Bien que le CCI ait compris comment la classe dominante a pu exploiter l’effondrement du bloc de l’Est et du stalinisme pour retourner cette manifestation de la décomposition de son système contre la classe ouvrière en déchainant ses campagnes sur la "faillite du communisme", nous avons largement sous-estimé la profondeur de leur impact sur la conscience du prolétariat et sur le développement de ses luttes.
Nous avons sous-estimé le fait que l’atmosphère délétère de la décomposition sociale (de même que la désindustrialisation et les politiques de délocalisation dans certains pays centraux) contribue à saper la confiance en soi, la solidarité du prolétariat et à renforcer la perte de son identité de classe. Du fait de cette sous-estimation des difficultés de la nouvelle période ouverte avec l’effondrement du bloc de l’Est, le CCI a eu tendance à garder l’illusion que l’aggravation de la crise économique et des attaques contre la classe ouvrière allait nécessairement, et de façon mécanique, provoquer des "vagues de luttes" qui vont de développer avec les mêmes caractéristiques et sur le même modèle que celles des années 1970-80. En particulier, bien qu’ayant salué à juste raison le mouvement contre le CPE en France et des Indignés en Espagne, nous avons sous-estimé les énormes difficultés auxquelles se confronte aujourd’hui la jeune génération de la classe ouvrière pour développer une perspective à ses luttes (notamment le poids des illusions démocratiques, la peur et le rejet du mot "communisme", le fait que cette génération n’a pas pu bénéficier de la transmission de l’expérience vivante de la génération de travailleurs, aujourd’hui retraités, qui avaient participé aux combats de classe des années 1970 et 1980). Ces difficultés n’affectent pas seulement la classe ouvrière dans son ensemble mais également les jeunes éléments en recherche qui veulent s’engager dans une activité politisée.

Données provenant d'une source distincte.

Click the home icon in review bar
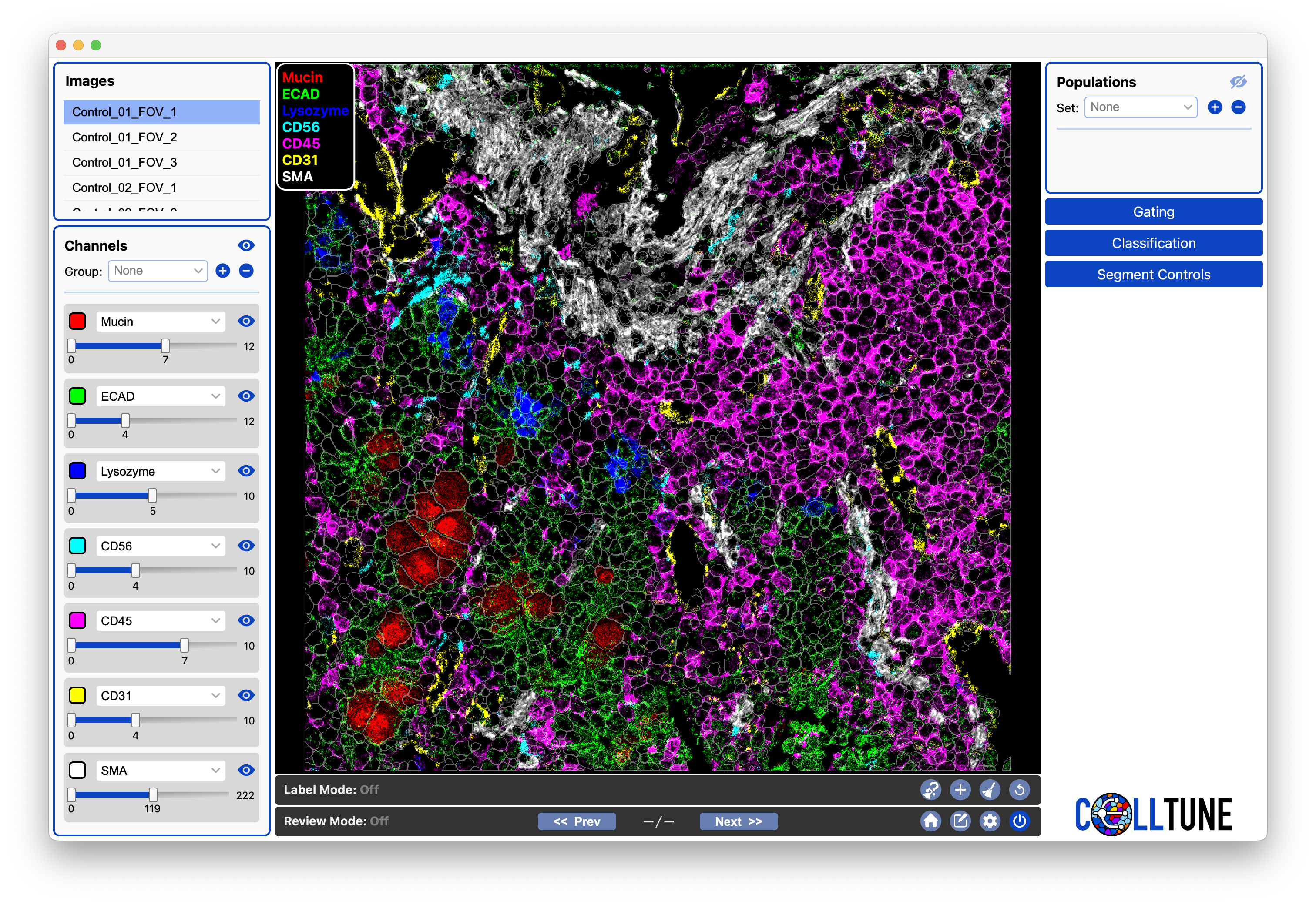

L’isolement et l’influence négligeable du CCI (comme de tous les groupes historiques issus de la Gauche communiste) dans la classe ouvrière depuis quatre décennies, et particulièrement depuis 1989, révèlent que la perspective de la révolution prolétarienne mondiale est encore très éloignée. Lors de sa fondation, le CCI n’imaginait pas que 40 ans plus tard, la classe ouvrière n’aurait toujours pas renversé le capitalisme. Cela ne signifie nullement que le marxisme se serait trompé et que ce système est éternel. La principale erreur que nous avons commise et celle d’avoir sous-estimé la lenteur du rythme de la crise aiguë du capitalisme qui a ressurgi à la fin de la période de reconstruction du second après-guerre de même que les capacités de la classe dominante à freiner et accompagner l’effondrement historique du mode de production capitaliste.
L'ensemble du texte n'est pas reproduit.